**Extrait du document**.

____

Fig. 12. P. Albert-Birot,
Ma morte, 1931

Fig. 13. P. Albert-Birot, poème
liminaire de Silex,
Les Amusements naturels
, 1945

Fig. 14. P. Albert-Birot, Silex,
Les Amusements naturels
, 1945

      Dans la seule partie « Poèmes », Albert-Birot a ainsi ménagé une alternance entre des poèmes fortement picturaux, et d’autres dont la visualité repose plus discrètement sur une alternance typographique entre capitales et bas de casse, romain et italique, ou sur l’usage de blancs internes. Dans certaines doubles pages, on observe même des effets de contamination plastique d’un poème par un autre. Ainsi, « Perspective », dont le texte est simplement centré, voit sa puissance visuelle accrue du fait de la présence en vis-à-vis de « Cavalcade » à la mise en page savamment zigzagante ; le blanc interne du dernier vers de « 5e balcon »  (fig. 10) gagne en visibilité, placé en face de « Poème à crier et à danser (Chant I) » (fig. 11). A plus grande échelle, la présence des poèmes visuels rappelle que chaque poème possède une forme et une matérialité qui lui sont propres, du simple fait qu’il est tracé avec des caractères sur une feuille de papier. L’épanouissement de l’image écrite est bien, chez Albert-Birot, inséparable de la maîtrise du livre.

 

Ma morte et Les Amusements naturels

 

      Après La Lune Albet-Birot ne quitta pas sa presse, mais ses recueils ultérieurs sont d’une tonalité et d’une facture très différentes. Ma morte est issu d’un drame personnel profond [17]. Albert-Birot composa et imprima ce recueil de 47 poèmes en 1931, quelques mois après la mort de Germaine. Le deuil habite le livre dans chacun de ses aspects. Chaque poème est entouré d’un double cadre noir rectangulaire et orné d’un G à chacun de ses angles (fig. 12). La mise en page rend hommage à Germaine à la fois par la récurrence de son chiffre préféré, le 7 (47 poèmes, 17 lignes par page, 7 mois de travail) et par la douleur du processus de la fabrication lui-même : « Seule, étant donné ce qu’est notre imprimerie, tu peux savoir ce que j’ai dû donner de moi pour réaliser ce livre, et seule tu peux savoir quelle douleur ce travail – que nous aimions tant – a pu entretenir en moi chaque jour », écrit Albert-Birot [18]. Par-delà la mort, le couple se trouvait encore uni par une même passion typographique.

____

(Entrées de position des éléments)
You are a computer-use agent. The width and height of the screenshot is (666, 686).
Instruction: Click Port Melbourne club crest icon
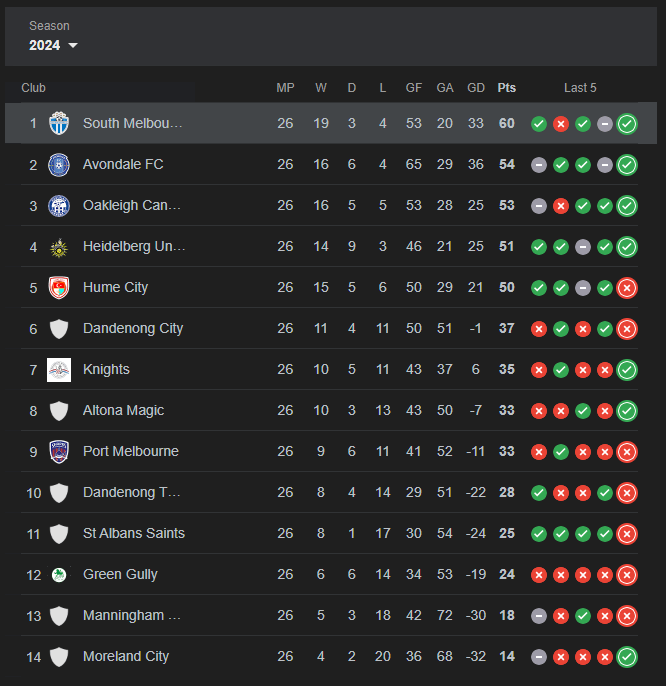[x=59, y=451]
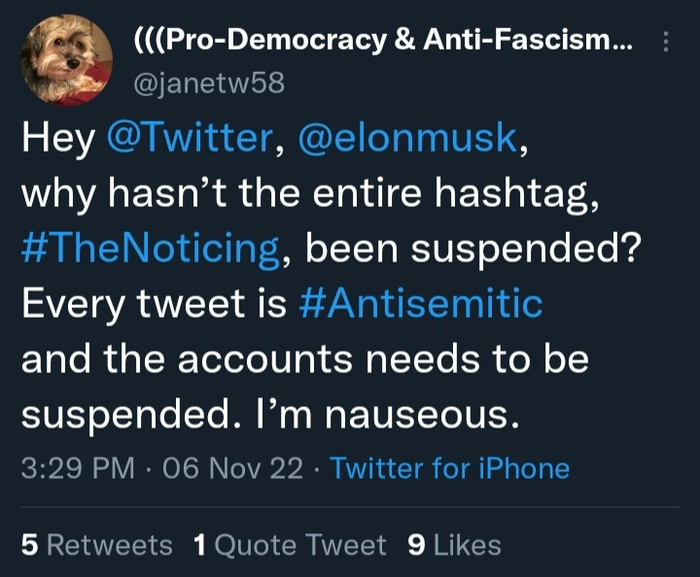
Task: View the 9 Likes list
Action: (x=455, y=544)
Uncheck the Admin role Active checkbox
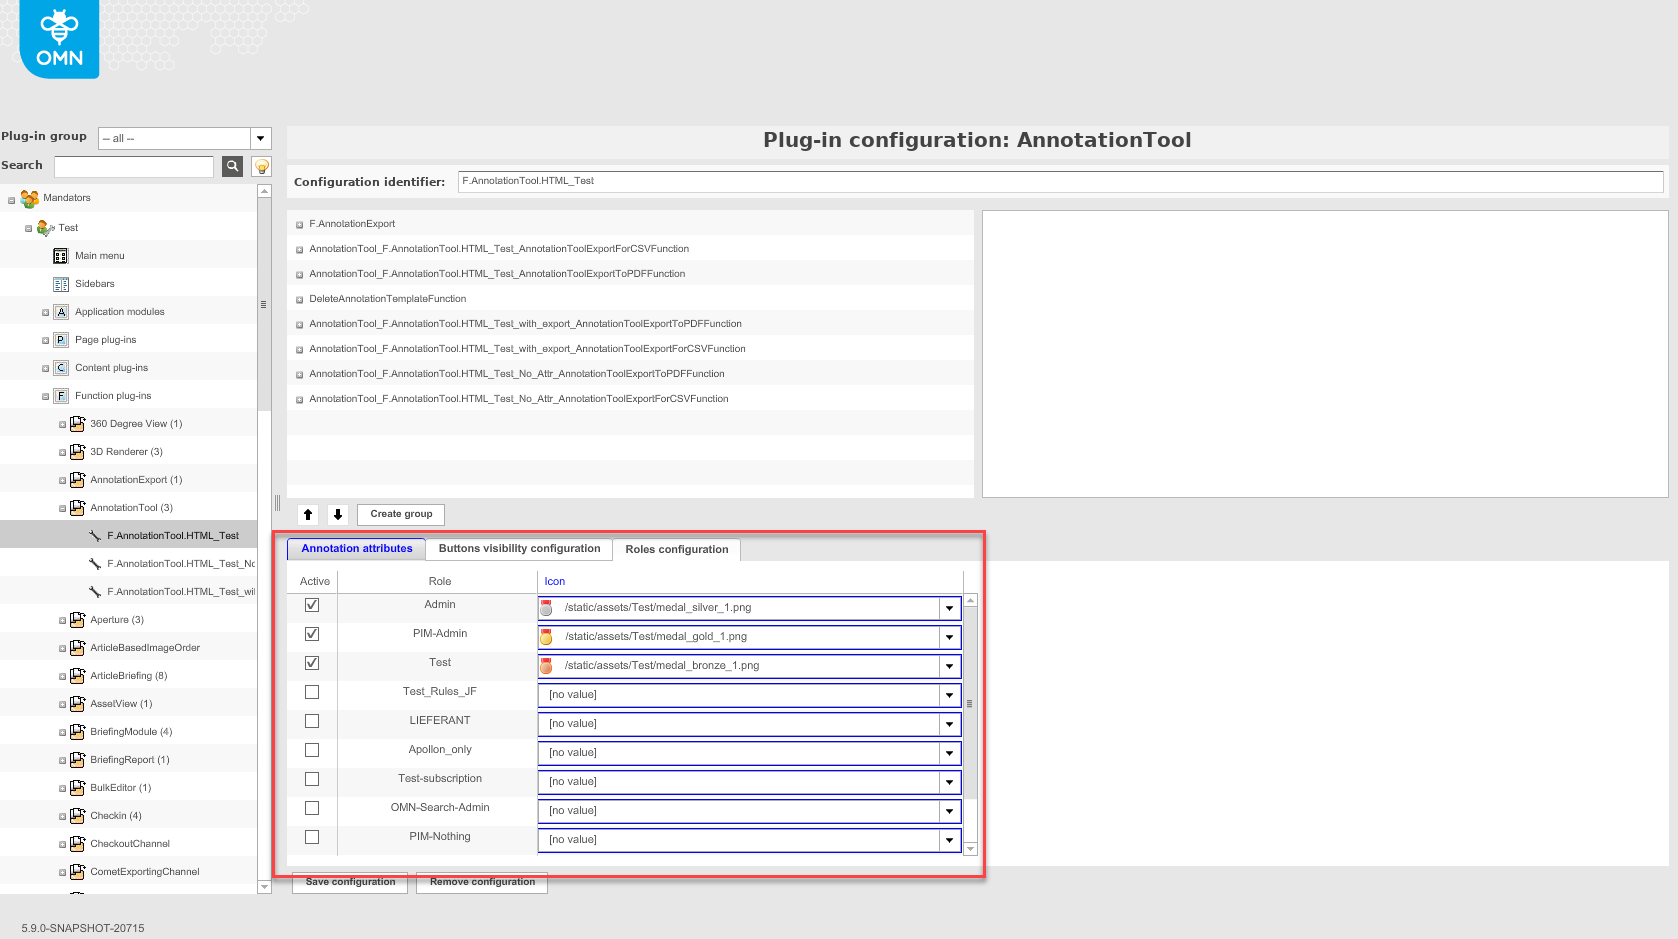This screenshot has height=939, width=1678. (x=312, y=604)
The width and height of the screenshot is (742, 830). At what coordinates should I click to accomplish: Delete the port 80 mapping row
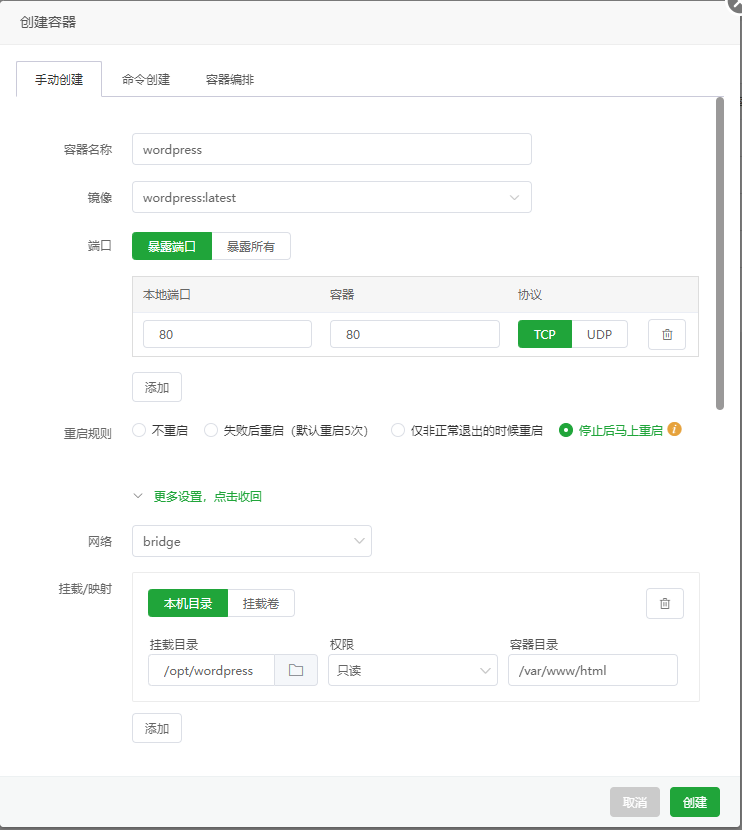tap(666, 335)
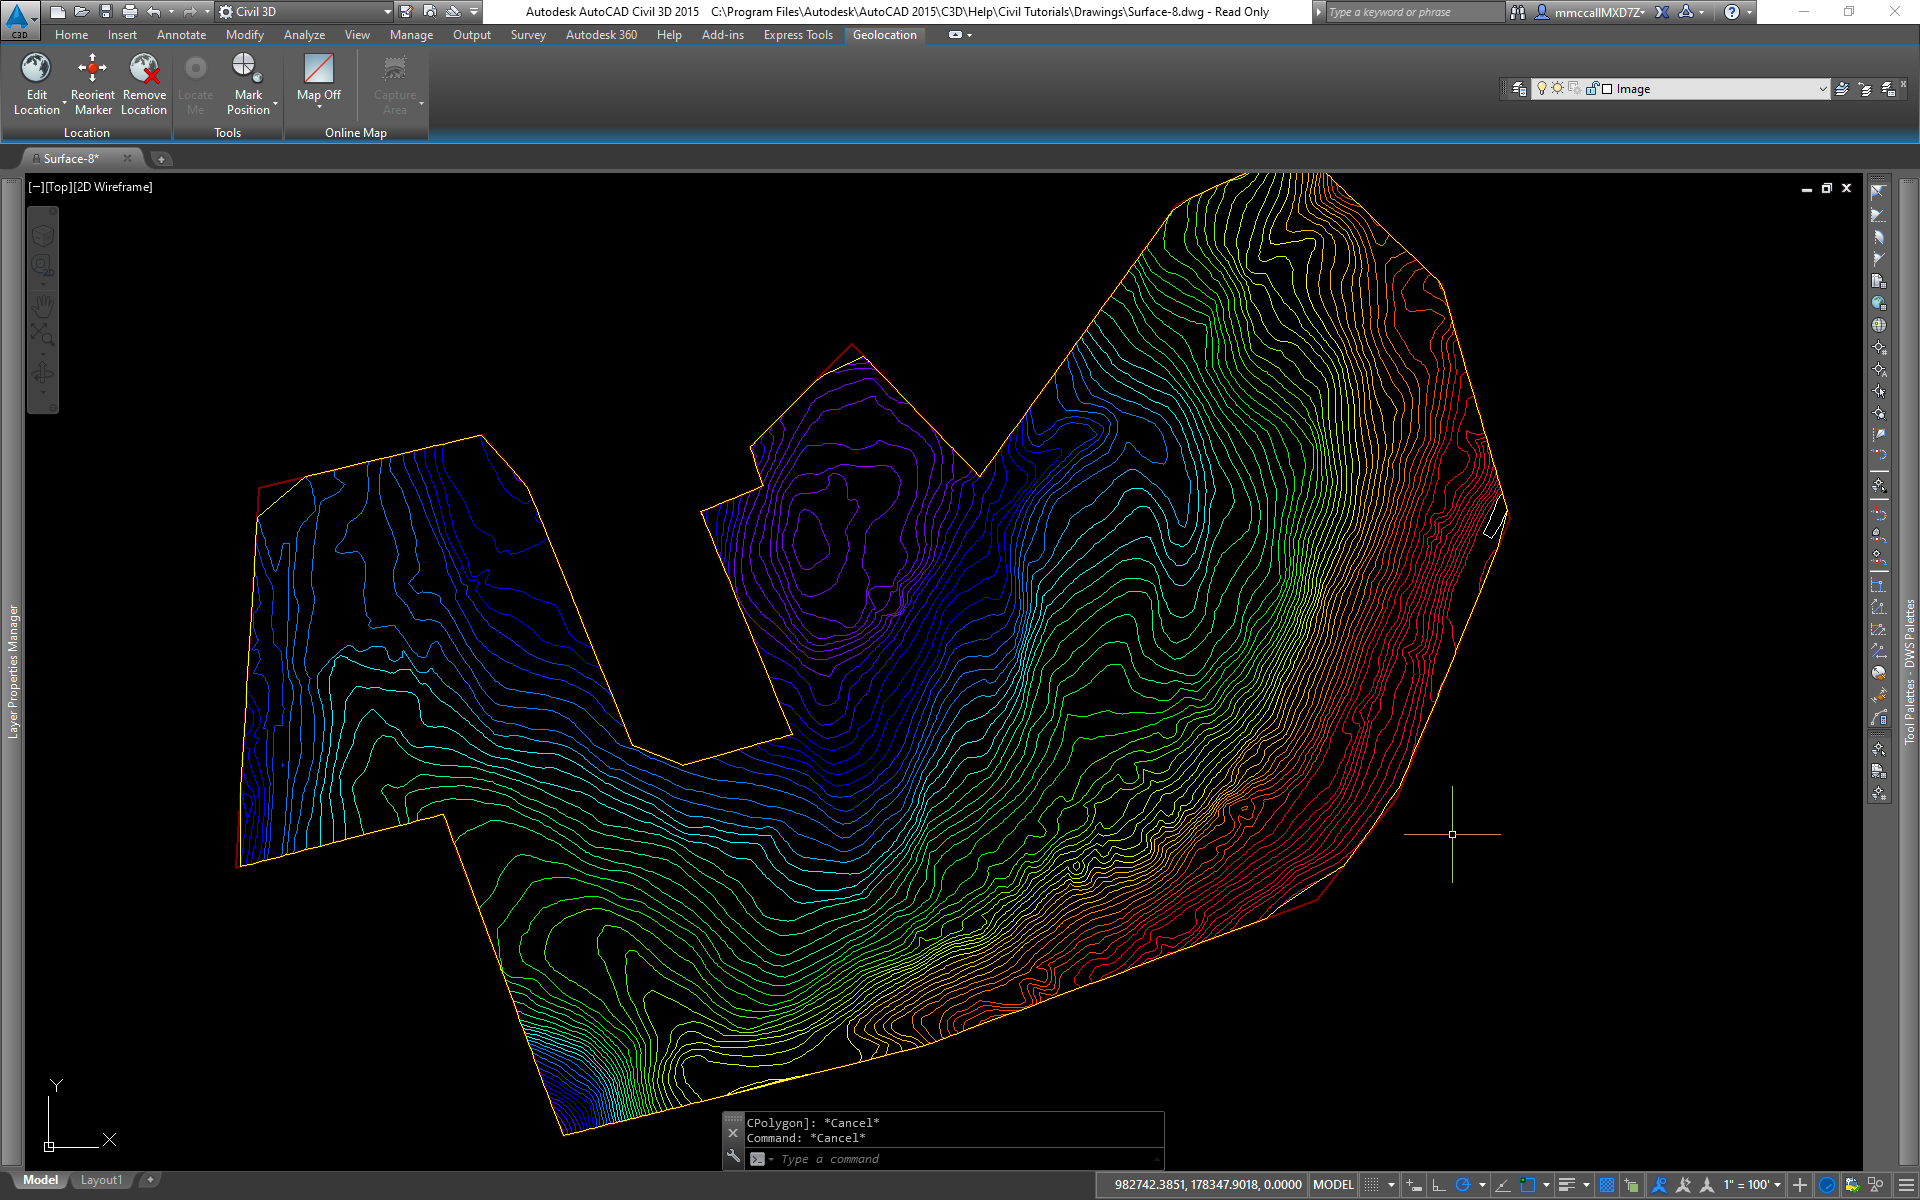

____

**Travail à faire**.
1 – Répondez aux questions suivantes à partir de l'extrait sur Albert-Birot.
(a) En quelle année Albert-Birot composa-t-il et imprima-t-il Ma morte ?
(b) Combien de lignes par page compte ce recueil ?
(c) Quel poème, placé en vis-à-vis de « Perspective », en accroît la puissance visuelle ?
2 – Convertissez en liste numérotée tout ce qui va, dans les rangées, de la ligne contenant « The width and height of the screenshot is (742, 830). » jusqu'à la fin des rangées, en omettant les lignes vides. Laissez les images hors de votre réponse.

**Corrigés**.
1 –
(a) En 1931.
(b) 17 lignes par page.
(c) « Cavalcade ».

2 –
1. The width and height of the screenshot is (742, 830). At what coordinates should I click to accomplish: Delete the port 80 mapping row
2. tap(666, 335)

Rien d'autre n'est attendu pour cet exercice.